Instructions to follow>
Repeat only the lines between the one with "Instruction: Toggle the" and the end of the material below, both ends included. Omit any picture.

Records for this exercise>

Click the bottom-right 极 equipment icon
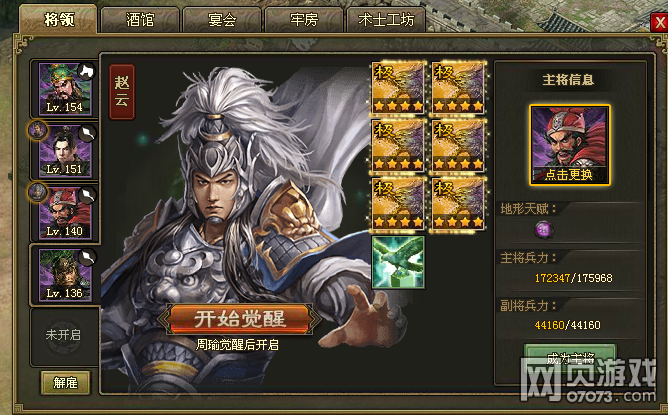The height and width of the screenshot is (415, 668). (x=458, y=204)
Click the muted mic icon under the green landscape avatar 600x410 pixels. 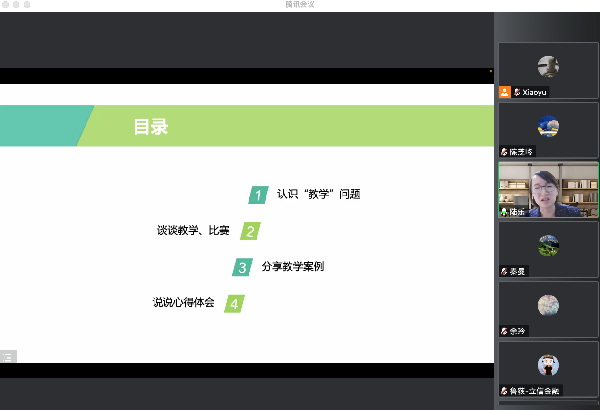(x=505, y=271)
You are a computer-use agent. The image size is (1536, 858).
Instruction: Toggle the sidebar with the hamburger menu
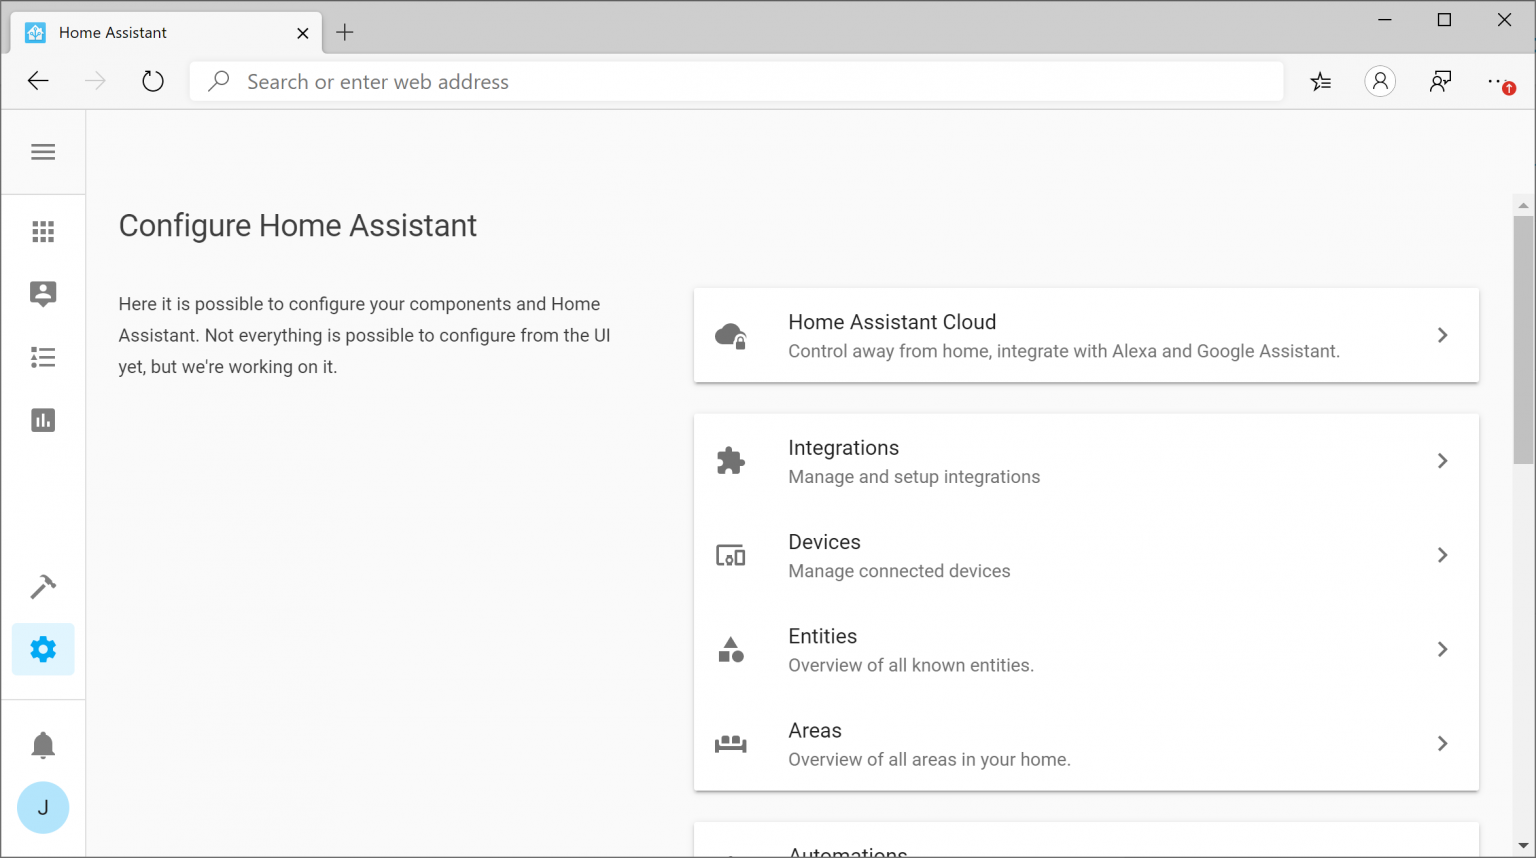pyautogui.click(x=42, y=151)
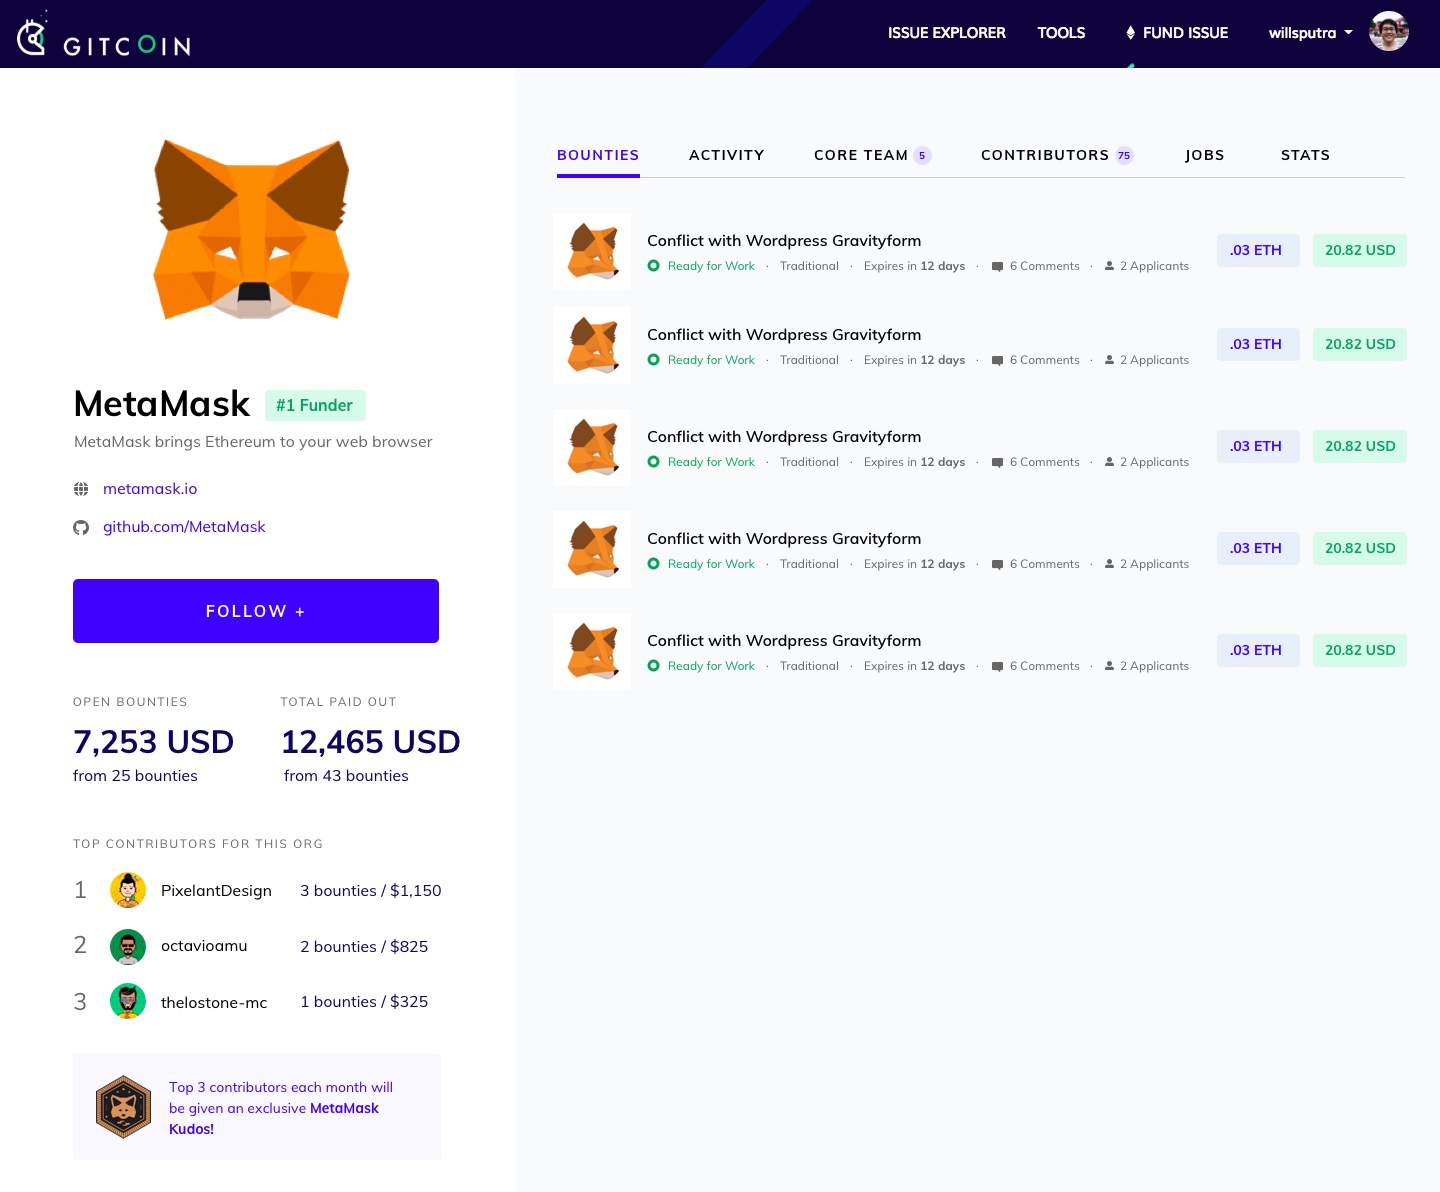Click the first bounty's .03 ETH badge
This screenshot has width=1440, height=1192.
[x=1258, y=250]
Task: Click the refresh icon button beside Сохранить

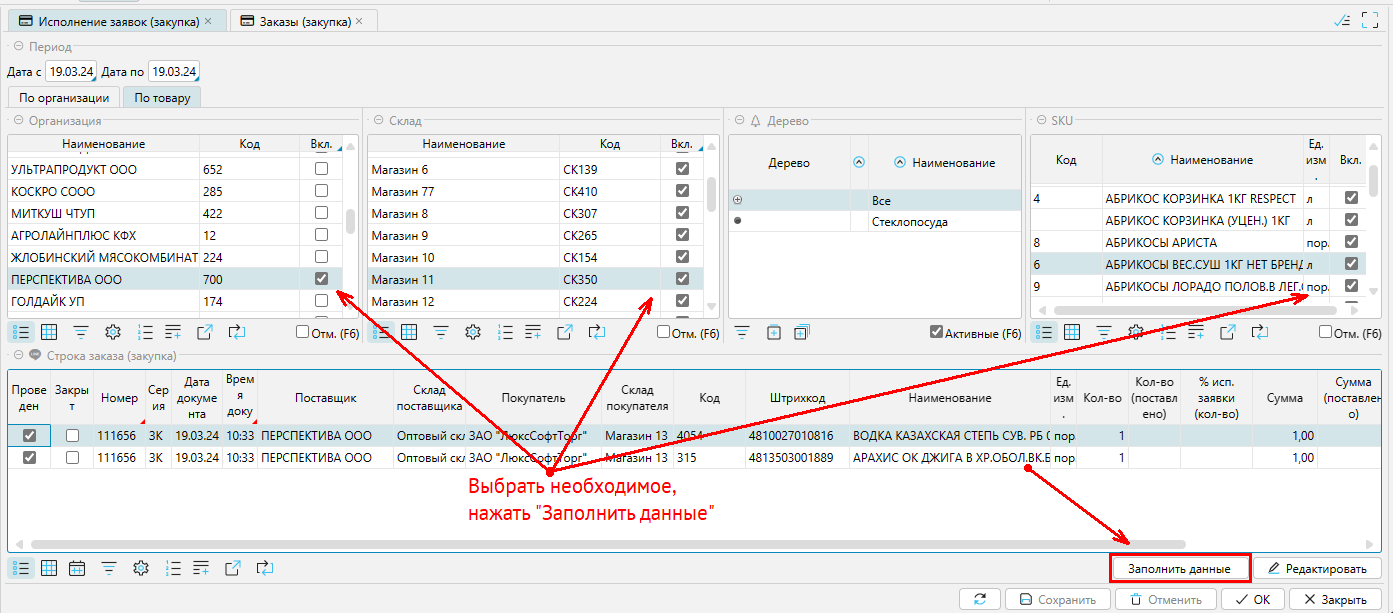Action: (979, 599)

Answer below>
Instruction: Toggle the sidebar with the hamburger menu
pyautogui.click(x=42, y=151)
Click the first bounty's .03 ETH badge
This screenshot has width=1440, height=1192.
[x=1258, y=250]
Task: Click the refresh icon button beside Сохранить

Action: (979, 599)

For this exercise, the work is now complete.